If not exempt, the Standard mandates that healthcare providers adopt the following:

  • Develop and implement a written COVID-19 plan which includes a hazard assessment and policies to minimize COVID-19 transmission;
  • Require social distancing of at least six feet apart when indoors and, in instances where employees cannot be separated at least six feet, install barriers at work stations in non-patient care spaces;
  • Impose health screening and reporting requirements on employers and employees, including:
    • Screening employees before each work day or shift;
    • Requiring employees to notify their employer when they are experiencing symptoms or have tested positive for COVID-19; and
    • Notifying certain employees within 24 hours when a COVID-19 positive employee has been in the workplace.
  • Provide reasonable time and paid leave for employees to receive COVID-19 vaccinations and recovery from vaccine side effects, if necessary (remember to check your local and state law for requirements);
  • Create a log of all employee instances of COVID-19 and report all work-related COVID-19 fatalities and in-patient hospitalizations to OSHA; and
  • Paid leave requirement: if an employee is required to be out of the workplace due to positive or suspected positive COVID case, employers are responsible for continuing to provide the employee with benefits and pay at the employee’s regular rate of pay, up to $1,400 per week, until the employee meets the return to work criteria.

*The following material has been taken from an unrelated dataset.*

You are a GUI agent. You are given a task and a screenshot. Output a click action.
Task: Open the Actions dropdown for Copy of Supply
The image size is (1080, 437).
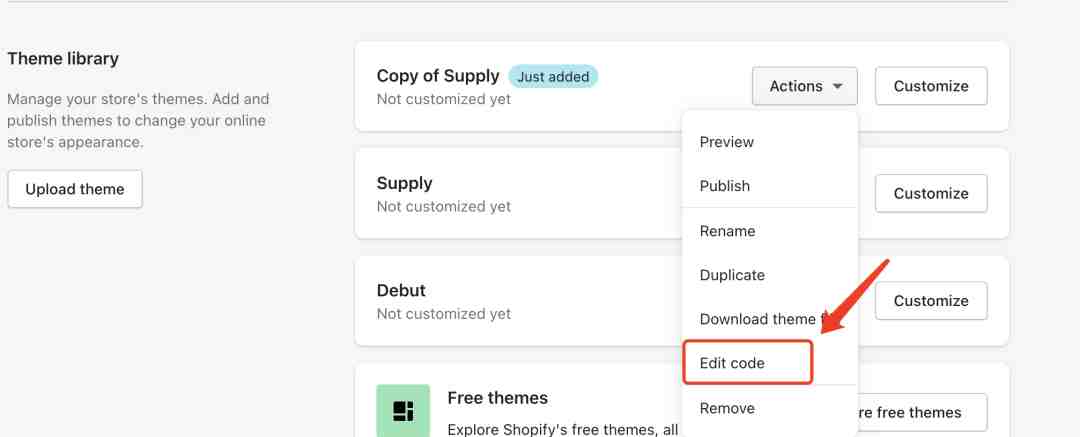805,86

This does not apply to employers with 10 or fewer employees.  Employers with less than 500 employees must pay a removed employee up to $1,400 per week, but beginning in the third week post-removal, this amount is reduced to only two-thirds of the employee’s pay, up to $200 per day.  These payment obligations are reduced by compensation that removed employees receive from any other source (i.e., from a publicly or employer-funded compensation program such as paid sick leave).  Importantly, employers are not required to remove employees that do not experience symptoms and have been fully vaccinated against COVID-19 or had COVID-19 and recovered within the past 3 months.

The Standard will be effective immediately upon its publication in the Federal Register.  Once published, employers must comply with most provisions within 14 days, and with provisions involving physical barriers, ventilation, and training within 30 days.

Guidance For All Other Employers

The Guidance provides examples of measures that can be taken to protect unvaccinated and at-risk workers, which include:

  • Providing paid time off for employees to obtain vaccinations;
  • Instruct workers that are infected, have been exposed, or present symptoms of COVID-19 to stay home from work;
  • Implement physical distancing measures for unvaccinated and at-risk employees in communal work areas, limit the number of unvaccinated and at-risk workers that can be in one place at any time, and install barriers at work stations where unvaccinated and at-risk workers cannot be six feet apart;
  • Require unvaccinated and at-risk and wear face coverings and provide PPE and face coverings to them, unless their task requires a respirator or other PPE;
  • Suggest that unvaccinated customers, visitors, or guests wear face coverings, especially in public-facing workplaces such as retail establishments;
  • Educate and provide accessible training workers on COVID-19 policies and procedures;
  • Record and report COVID-19 infections and deaths;
  • Follow CDC routine cleaning and disinfection guidelines and maintain ventilation systems; and
  • Create an anonymous reporting process for workers to voice COVID-19 related concerns and implement protections against retaliation.

The Guidance also contains an Appendix which describes best practices for “higher risk” workplaces, such as manufacturing, retail and grocery, seafood, and meat and poultry processing workplaces, that have workers with mixed-vaccination status working in close contact for longer durations of time.